Why “Diplomacy” with Iran Had to Fail

European diplomats, who courted Iran in an attempt to halt its suspected nuclear weapons program, regret that “diplomacy” did not dissuade Iran from its plans. But this failure was foreseeable.

Europe’s diplomatic effort was touted as a reasonable way to settle the dispute over Iran’s suspected nuclear weapons program without any losers. By enticing Iran to the negotiating table, we were told, the West can avoid a military confrontation, while Iran gains “economic incentives” that can help build its economy. But the negotiations–backed also by the Bush administration–only strengthened Iran and turned it into a greater menace.

The proposed deal–which was said to include the sale of civilian aircraft and membership for Iran in the World Trade Organization–rested on the notion that no one would put abstract goals or principles ahead of gaining a steady flow of economic loot. And so, if only we could have negotiated a deal that gave Iran a sufficiently juicy carrot, it would forgo its ambitions.

But to believe that Iran really hungers for nuclear energy (as it claims) is sheer fantasy. Possessing abundant oil and gas reserves, Iran is the second-largest oil producer in OPEC. To believe that it values prosperity at all is equally fantastic; Iran is a theocracy that systematically violates its citizens’ right to political and economic liberty.

What Iran desires is a nuclear weapon–the better to threaten and annihilate the impious in the West and in Iran’s neighborhood. Iran declares its anti-Western ambitions stridently. At an official parade in 2004, Iran flaunted a missile draped with a banner declaring that: “We will crush America under our feet.” (Its leaders, moreover, have for years repeated the demand that “Israel must be wiped off the map.”)

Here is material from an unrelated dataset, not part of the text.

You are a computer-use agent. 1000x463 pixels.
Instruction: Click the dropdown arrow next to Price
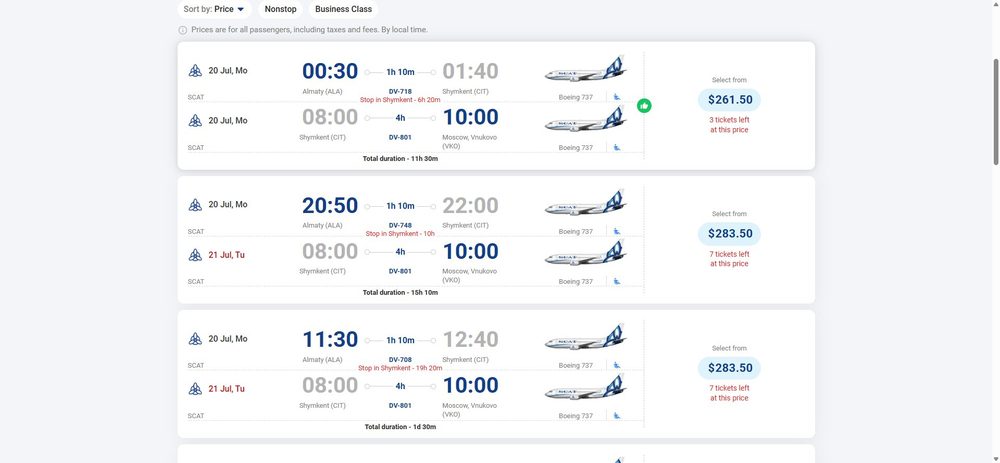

A committed enemy of the West, Iran is the ideological wellspring of Islamic terrorism, and the “world’s most active sponsor of terrorism” (according to the U.S. government). A totalitarian regime that viciously punishes “un-Islamic” behavior among its own citizens, Iran actively exports its contempt for freedom and human life throughout the infidel world. For years it has been fomenting and underwriting savage attacks on Western and American interests, using such proxies as Hezbollah. Like several of the 9/11 hijackers before them, many senior al-Qaida leaders, fugitives of the Afghanistan war, have found refuge in Iran. And lately Iran has funneled millions of dollars, arms and ammunition to insurgents in Iraq.

It’s absurd to think that by offering Iran rewards to halt its aggression, we will deflect it from its goal.

The only consequence of engaging such a vociferously hostile regime in negotiations is the whitewashing of its crimes and the granting of undeserved legitimacy. The attempt to conciliate Iran has further inflamed the boldness of Iran’s mullahs. What it has taught them is that the West lacks the intellectual self-confidence to name its enemies and deal with them accordingly. It has vindicated the mullahs’ view that their religious worldview can bring a scientific, technologically advanced West to its knees.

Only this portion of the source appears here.